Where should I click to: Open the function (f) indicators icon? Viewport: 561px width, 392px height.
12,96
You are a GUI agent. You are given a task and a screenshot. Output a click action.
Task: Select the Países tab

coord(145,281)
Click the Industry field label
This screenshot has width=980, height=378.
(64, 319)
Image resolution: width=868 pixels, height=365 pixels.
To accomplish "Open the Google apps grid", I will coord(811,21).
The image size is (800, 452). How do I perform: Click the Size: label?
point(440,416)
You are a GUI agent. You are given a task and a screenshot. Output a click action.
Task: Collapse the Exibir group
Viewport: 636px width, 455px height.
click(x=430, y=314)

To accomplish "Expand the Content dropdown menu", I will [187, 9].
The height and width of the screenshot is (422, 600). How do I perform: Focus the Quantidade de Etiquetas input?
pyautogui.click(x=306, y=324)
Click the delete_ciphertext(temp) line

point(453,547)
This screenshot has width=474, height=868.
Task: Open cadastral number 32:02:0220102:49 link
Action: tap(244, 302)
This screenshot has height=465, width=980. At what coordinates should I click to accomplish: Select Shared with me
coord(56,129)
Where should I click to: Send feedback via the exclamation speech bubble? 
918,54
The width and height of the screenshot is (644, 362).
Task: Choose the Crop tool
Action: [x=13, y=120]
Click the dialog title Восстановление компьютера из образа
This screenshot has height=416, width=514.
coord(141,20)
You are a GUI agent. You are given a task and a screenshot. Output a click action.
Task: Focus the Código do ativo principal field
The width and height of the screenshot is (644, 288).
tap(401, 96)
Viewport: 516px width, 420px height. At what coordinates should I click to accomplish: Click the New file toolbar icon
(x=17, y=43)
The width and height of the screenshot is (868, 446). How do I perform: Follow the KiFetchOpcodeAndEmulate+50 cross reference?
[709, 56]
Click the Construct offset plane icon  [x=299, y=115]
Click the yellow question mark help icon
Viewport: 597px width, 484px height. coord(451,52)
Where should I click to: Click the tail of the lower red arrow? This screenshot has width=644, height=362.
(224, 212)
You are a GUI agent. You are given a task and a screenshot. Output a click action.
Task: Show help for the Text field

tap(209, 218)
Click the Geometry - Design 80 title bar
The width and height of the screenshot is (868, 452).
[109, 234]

===

YOUR ASSIGNMENT = Repeat only the stretch of lines that begins at the line containing "Viewport: 516px width, 420px" and ends at the last line above, both included.

RESULT =
Viewport: 516px width, 420px height. At what coordinates should I click to accomplish: Click the New file toolbar icon
(x=17, y=43)
The width and height of the screenshot is (868, 446). How do I perform: Follow the KiFetchOpcodeAndEmulate+50 cross reference?
[709, 56]
Click the Construct offset plane icon  [x=299, y=115]
Click the yellow question mark help icon
Viewport: 597px width, 484px height. coord(451,52)
Where should I click to: Click the tail of the lower red arrow? This screenshot has width=644, height=362.
(224, 212)
You are a GUI agent. You are given a task and a screenshot. Output a click action.
Task: Show help for the Text field

tap(209, 218)
Click the Geometry - Design 80 title bar
The width and height of the screenshot is (868, 452).
[109, 234]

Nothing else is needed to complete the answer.